We often talk about how to campaign for human rights, but less often do we talk about how to campaign with rights, so that the act of campaigning respects the rights of those affected.
The first question we need to ask ourselves when doing a rights-based approach to advocacy and campaigning is “Whose advocacy is it?” Do we see campaigning as something that we do as concerned citizens on behalf of disadvantaged and excluded communities, or do we see that our role is to support affected communities to do their own advocacy? Or do we see civil society working in partnership with the affected communities to advocate for the realisation of their rights?
No one option is inherently better than the others. In my view, it all comes down to the context – in particular the power relationship between ourselves as progressive and concerned civil society actors, the affected communities as the “rights-holders”, and those with political or economic power who as the “duty-bearers” are the targets of the advocacy. But whichever approach we take, we need to be clear about who is setting the agenda.

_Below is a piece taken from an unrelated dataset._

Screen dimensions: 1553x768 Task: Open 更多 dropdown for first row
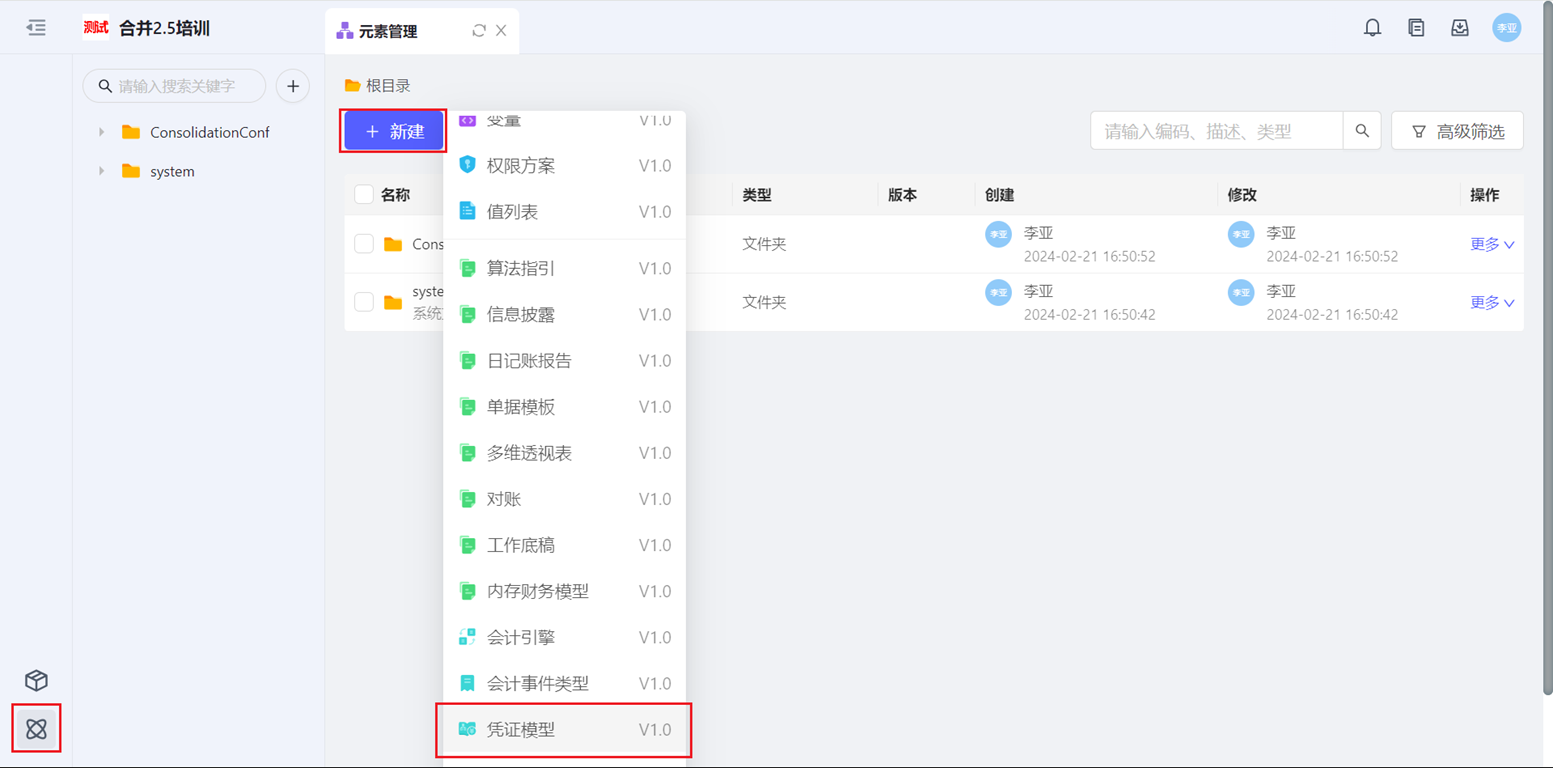[1492, 244]
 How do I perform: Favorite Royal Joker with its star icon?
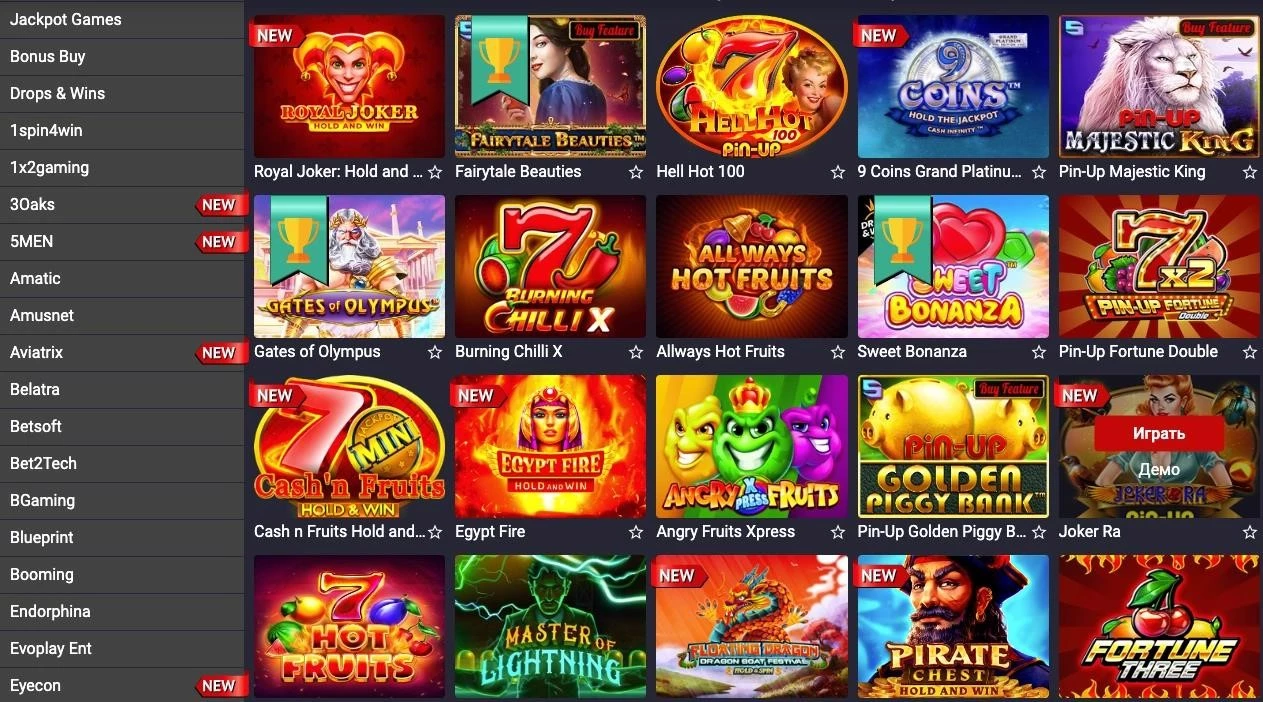point(435,172)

Have communities undertaken their own analysis and identified their own issues and objectives, or have we simply sold them our analysis? Have they truly participated in the planning of advocacy strategies, or have we intimidated them with our resource power, our confidence in our supposedly ‘superior’ knowledge? If we are supporting affected communities to do their own advocacy, can we be sure that they don’t see our support as being conditional on them choosing certain issues to do advocacy on, issues that coincide with our own advocacy agenda?
If we are doing our own advocacy for the benefit of different affected communities, we need to be clear where our legitimacy comes from, and on what basis we have determined our objectives. We need to be transparent about who we have consulted and how we have reconciled differing voices – for there will always be differing voices. And we must ensure that our speaking out does not occupy the available media and political space, excluding the affected communities from having their own voices heard. At the end of the day, we need to ask ourselves: Have we respected the right of affected communities to control the advocacy that is about them?
Our second challenge is, through choosing to advocate for a particular group, we may have also adopted the mantle of “duty-bearer” and all the obligations that it infers. In particular, we have the duty to be as effective as possible – focussing our efforts where they will make the most difference to the affected communities, rather than what is easy or will most benefit our organisation.
This also requires that the methods of our advocacy promote the long-term interests of the rights-holders, and not just the short-term needs of the advocacy. This is most apparent in how we describe and illustrate affected communities and the situations that they are facing. Do we show them as helpless victims or as positive actors engaged in the struggle for justice? Do we represent the problems they face accurately, or do we distort them in an effort to maximise our response rates from the public? Are our prescriptions for solving their problems realistic, or do they reflect an over-simplified quick-fix that will have little real impact on the lives of affected communities?
Finally, if we are respecting the rights of those who are the intended beneficiaries of our campaigning, then we should be committed to holding ourselves accountable to them. We should submit to their judgement on whether we have involved them appropriately, whether we have respected their dignity in our campaigning, and whether we have made best use of the opportunities and resources available to us.
This blog is an edited version of a speech given to a conference on “International Advocacy: Potentials and Challenges” held by CISU in Copenhagen on the 30th August 2012.